Meet the 'godsend' who gives out hot meals to those who can’t afford to cook for themselves
As the autumnal sunshine starts to fade, the temperature begins to drop. And the queue grows and grows.
“We’ve given out 72 hot meals tonight,” says Maria McKellar, as she prepares to pack up for the night.
“We had a few left at the end, and we had to tell them that all we had left was crisps and chocolate.”
Maria, a 60-year-old expert in IT security, has become a familiar sight in Wolverhampton’s Queen Square during the early evenings.
Four nights a week, after finishing work, Maria and her team of volunteers roll-up next to the ‘Man on the Horse’, and hand out out free hot food to those who can’t afford to cook for themselves.
And the soaring cost of energy has led to a sharp increase in the number of people joining the queue.
“Twelve months ago, on a busy night, we would have had 45-50 people coming to us, depending on the weather, so there has been a big increase,” she says.
Tonight, spaghetti bolognese is on the menu, made from pasta supplied by a local temple, and mixed with mince at her home.
Maria largely funds the operation out of her own pocket, although she does receive donations from local businesses and charities which provide her with help.
“We’ve got the cost of the meals down to about 75p each,” she says.
“It was 50p, which shows how much the cost of everything has risen.
“I will keep on going as long as I am able to do so.
“I believe, as a Christian, that every time I give, something comes along for me. When my urn broke, somebody came along and gave me a new one.”
Maria and her volunteers are out in Queen Square from 5.15pm every Monday, Tuesday, Wednesday and Friday, with other groups in the city making up some of the other days.
Jim, not his real name, says he comes to pick up his food from Maria three nights a week.
He says his problems began when he lost his job as a groundsman on a building site five years ago.
“I lost my house, my missus, and my kids, everything,” he says. “Then I was diagnosed with cancer in the neck.”
The 47-year-old is full of praise for Maria’s work, saying she is a huge help.

§ **Problem 1**:
According to the hot-meals article, on which days of the week are Maria and her volunteers in Queen Square? List every one.
§ **Problem 2**:
Pick up the article about the Queen Square hot-meal service after its final sentence and carry it on.
The data that comes next was taken from a separate source.

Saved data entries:
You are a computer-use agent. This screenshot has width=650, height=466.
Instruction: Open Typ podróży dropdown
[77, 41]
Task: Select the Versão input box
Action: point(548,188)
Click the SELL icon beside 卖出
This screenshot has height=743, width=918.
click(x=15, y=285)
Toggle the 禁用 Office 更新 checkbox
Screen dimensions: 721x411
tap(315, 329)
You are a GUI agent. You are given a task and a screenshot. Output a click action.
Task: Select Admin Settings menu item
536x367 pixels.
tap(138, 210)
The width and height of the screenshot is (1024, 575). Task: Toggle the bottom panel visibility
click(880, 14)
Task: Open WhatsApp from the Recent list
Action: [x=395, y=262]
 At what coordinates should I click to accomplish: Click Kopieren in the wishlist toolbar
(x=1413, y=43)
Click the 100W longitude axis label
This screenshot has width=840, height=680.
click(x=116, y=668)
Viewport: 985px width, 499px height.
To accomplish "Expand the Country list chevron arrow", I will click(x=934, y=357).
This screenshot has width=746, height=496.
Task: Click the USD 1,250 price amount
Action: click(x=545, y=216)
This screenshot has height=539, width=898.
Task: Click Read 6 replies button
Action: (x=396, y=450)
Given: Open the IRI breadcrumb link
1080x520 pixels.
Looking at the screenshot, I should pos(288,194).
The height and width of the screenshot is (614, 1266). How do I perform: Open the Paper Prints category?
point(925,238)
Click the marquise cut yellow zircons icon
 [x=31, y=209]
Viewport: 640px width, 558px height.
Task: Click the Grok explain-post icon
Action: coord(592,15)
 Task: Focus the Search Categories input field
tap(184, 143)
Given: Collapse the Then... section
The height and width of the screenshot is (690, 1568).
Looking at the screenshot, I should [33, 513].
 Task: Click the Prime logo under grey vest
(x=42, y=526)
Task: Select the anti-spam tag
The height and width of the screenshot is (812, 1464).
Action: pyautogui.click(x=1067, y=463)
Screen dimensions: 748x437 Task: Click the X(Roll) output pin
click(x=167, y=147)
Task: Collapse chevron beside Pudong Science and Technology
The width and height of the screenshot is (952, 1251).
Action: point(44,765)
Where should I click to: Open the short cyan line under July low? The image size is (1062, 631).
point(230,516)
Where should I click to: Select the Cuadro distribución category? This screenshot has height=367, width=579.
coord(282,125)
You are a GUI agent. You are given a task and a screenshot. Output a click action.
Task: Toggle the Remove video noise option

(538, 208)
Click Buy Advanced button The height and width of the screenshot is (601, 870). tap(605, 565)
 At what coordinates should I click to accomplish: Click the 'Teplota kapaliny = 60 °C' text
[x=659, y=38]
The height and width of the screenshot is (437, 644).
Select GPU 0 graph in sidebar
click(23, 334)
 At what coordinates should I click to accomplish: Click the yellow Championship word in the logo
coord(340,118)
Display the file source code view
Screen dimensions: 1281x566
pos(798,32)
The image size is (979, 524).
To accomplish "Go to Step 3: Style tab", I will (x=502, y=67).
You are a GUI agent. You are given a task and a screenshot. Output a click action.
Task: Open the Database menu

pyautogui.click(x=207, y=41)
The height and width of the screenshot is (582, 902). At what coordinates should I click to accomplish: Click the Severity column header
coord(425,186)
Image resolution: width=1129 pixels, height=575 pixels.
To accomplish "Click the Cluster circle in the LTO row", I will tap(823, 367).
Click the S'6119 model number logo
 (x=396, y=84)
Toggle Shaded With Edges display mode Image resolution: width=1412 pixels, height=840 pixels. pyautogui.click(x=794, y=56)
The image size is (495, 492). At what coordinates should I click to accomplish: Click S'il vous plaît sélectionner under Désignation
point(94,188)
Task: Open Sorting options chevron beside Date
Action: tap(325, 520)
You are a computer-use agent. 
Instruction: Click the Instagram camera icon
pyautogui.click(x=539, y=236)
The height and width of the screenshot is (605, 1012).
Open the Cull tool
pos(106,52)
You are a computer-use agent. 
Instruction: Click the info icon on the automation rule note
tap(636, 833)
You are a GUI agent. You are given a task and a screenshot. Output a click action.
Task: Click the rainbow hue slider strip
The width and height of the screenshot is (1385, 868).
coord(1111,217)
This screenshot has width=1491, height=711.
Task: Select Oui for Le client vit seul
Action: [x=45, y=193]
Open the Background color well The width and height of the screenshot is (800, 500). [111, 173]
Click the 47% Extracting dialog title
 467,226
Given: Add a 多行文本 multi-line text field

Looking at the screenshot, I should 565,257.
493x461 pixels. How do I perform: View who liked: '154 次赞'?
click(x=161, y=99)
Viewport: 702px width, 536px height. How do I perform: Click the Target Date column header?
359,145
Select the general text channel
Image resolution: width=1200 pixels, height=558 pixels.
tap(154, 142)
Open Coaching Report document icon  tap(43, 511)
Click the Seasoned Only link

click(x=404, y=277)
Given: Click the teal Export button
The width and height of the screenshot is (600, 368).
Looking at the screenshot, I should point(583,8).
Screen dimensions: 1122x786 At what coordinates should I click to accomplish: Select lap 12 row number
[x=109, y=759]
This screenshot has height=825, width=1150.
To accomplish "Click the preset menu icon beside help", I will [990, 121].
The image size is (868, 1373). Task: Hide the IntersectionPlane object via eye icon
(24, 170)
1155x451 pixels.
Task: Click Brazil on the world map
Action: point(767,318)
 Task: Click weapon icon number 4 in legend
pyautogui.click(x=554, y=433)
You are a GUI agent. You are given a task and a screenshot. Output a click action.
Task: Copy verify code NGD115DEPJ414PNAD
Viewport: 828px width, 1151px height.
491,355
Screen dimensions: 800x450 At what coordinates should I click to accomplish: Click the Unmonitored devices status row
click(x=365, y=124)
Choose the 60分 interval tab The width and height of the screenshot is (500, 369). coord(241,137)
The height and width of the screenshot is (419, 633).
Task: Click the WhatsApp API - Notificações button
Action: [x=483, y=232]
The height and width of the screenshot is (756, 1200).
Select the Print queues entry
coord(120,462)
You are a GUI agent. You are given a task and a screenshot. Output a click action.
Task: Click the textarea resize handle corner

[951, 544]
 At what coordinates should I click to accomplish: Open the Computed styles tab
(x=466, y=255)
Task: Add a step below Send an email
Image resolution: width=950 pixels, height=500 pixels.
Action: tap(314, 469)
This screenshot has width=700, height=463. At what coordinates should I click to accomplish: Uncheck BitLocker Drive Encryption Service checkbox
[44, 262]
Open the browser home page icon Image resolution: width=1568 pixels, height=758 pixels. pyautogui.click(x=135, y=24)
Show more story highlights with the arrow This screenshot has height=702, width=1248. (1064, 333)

§ **Response box 1**:
Monday, Tuesday, Wednesday and Friday

§ **Response box 2**:
“She’s a godsend,” he says.
Nigel, 55, says he has been homeless since the start of the Covid outbreak, when his landlord sold the property he was living in. He says: “Maria put me in an hotel. She’s wonderful, if it wasn’t for her I would have been starving on the streets.”
Maria has been volunteering to help the hungry and homeless for the past nine years, initially going out around the city offering tea and coffee. In the past she has worked with the city’s Good Shepherd Ministry, and also operated out of the Darlington Street Methodist Church before it closed.
But two-and-a-half years ago, at the time of the first coronavirus lockdown, she noticed a growing trend of people who had received parcels from the food bank, but were unable to cook them.
She set up her own not-for-profit community company A Future For All UK.
“We have found there is a growing subset of people who are already in the nightmare situation of being unable to afford to use their cooker therefore eat the items from their food parcels, and bring tins to me as a sort of swap,” she says.
Maria says she cooks a lot of the food that is brought to her at her own home, before taking it in her car up to Queen Square. A number of mosques and temples also cook hot meals in their kitchens, while chip shops and other food outlets also help out. Maria uses pizza-delivery style thermal bags to keep the food hot.
Eventually, Tony Wortley, who kept Tony’s Deli and Alice’s Tea Rooms in Queen Square, got wind of what she was doing, and started giving her his left-over sandwiches at the end of each day. Then, for 18 months, he allowed her to use his premises in the evening, but the shop closed earlier this year and is now empty.
Maria says she has now made an offer to lease the vacant shop, but is waiting to hear from the council. She says she has inquired about a number of properties in the city centre, and even offered to invest in fitting a lift to one of one, but has so far drawn a blank in finding a home for her operation. So, for the moment, she operates on a table outside the empty cafe.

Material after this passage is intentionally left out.